● **Supplied records**:
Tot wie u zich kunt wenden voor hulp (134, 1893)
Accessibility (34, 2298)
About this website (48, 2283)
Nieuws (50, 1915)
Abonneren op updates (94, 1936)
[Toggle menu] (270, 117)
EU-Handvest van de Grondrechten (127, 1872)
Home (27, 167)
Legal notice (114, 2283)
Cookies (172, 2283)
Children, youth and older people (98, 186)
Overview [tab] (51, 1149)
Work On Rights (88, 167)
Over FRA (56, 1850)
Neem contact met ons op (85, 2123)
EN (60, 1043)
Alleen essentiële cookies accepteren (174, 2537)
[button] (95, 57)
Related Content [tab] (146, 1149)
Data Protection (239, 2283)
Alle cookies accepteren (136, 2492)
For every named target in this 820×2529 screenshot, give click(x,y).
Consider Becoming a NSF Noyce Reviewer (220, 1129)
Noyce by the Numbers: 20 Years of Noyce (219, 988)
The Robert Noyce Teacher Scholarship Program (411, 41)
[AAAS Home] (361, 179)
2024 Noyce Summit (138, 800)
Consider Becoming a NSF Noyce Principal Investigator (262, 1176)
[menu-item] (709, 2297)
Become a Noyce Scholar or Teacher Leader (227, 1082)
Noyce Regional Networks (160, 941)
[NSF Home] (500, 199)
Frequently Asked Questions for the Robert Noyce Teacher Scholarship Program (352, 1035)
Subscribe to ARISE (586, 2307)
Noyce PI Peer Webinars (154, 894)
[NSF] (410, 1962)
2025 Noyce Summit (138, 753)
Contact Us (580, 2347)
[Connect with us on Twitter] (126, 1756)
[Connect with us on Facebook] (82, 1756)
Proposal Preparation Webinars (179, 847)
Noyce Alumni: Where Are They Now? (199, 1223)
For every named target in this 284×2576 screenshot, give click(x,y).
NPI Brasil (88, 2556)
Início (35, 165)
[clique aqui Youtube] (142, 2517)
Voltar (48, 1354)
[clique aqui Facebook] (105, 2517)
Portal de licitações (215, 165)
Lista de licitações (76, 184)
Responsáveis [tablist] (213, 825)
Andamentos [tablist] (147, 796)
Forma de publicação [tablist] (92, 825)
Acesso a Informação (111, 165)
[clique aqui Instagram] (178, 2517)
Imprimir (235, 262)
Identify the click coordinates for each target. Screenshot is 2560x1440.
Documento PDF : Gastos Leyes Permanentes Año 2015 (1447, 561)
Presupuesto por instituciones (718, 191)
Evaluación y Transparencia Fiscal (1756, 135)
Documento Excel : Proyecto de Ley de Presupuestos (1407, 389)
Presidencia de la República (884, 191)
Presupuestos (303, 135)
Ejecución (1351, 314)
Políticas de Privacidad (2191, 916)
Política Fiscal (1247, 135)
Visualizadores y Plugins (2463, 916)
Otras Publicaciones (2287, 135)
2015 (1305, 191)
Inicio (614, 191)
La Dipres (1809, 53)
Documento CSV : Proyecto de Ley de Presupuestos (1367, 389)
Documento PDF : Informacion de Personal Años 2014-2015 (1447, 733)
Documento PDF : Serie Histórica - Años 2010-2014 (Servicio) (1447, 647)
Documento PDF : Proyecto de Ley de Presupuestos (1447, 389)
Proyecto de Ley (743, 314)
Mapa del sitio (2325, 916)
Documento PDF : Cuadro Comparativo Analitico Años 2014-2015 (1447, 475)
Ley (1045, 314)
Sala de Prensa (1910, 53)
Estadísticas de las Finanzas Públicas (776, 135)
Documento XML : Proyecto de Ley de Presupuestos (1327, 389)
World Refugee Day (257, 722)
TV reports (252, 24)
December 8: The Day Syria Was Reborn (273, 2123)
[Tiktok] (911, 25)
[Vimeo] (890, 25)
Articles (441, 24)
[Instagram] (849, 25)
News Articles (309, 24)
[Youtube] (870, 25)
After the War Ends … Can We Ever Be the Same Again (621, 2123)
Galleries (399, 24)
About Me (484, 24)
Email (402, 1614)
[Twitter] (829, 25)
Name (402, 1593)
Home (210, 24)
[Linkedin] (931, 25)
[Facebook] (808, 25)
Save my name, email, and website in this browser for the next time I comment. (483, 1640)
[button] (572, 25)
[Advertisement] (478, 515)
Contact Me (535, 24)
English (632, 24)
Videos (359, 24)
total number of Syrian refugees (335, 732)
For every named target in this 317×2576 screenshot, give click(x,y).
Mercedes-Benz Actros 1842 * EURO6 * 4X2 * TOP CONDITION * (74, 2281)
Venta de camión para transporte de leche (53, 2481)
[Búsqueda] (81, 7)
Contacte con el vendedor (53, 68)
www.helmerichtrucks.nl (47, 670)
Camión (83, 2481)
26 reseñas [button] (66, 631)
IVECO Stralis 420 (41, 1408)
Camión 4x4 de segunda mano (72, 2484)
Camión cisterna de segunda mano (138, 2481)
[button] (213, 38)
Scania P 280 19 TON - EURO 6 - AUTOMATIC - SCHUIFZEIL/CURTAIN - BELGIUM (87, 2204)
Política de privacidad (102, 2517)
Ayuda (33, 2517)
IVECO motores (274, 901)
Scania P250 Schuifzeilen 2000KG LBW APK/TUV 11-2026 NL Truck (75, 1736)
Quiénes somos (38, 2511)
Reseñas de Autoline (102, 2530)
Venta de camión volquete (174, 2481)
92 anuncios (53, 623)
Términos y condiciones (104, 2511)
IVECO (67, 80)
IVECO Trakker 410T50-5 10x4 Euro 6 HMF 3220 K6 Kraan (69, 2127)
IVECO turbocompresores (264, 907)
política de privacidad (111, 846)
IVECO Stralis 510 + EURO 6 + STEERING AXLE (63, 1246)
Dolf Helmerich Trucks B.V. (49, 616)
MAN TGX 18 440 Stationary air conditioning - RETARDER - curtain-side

● **What this task involves**:
Gather every line in the data that contains the word "Connect".

● **Exercise output**:
[Connect with us on Twitter] (126, 1756)
[Connect with us on Facebook] (82, 1756)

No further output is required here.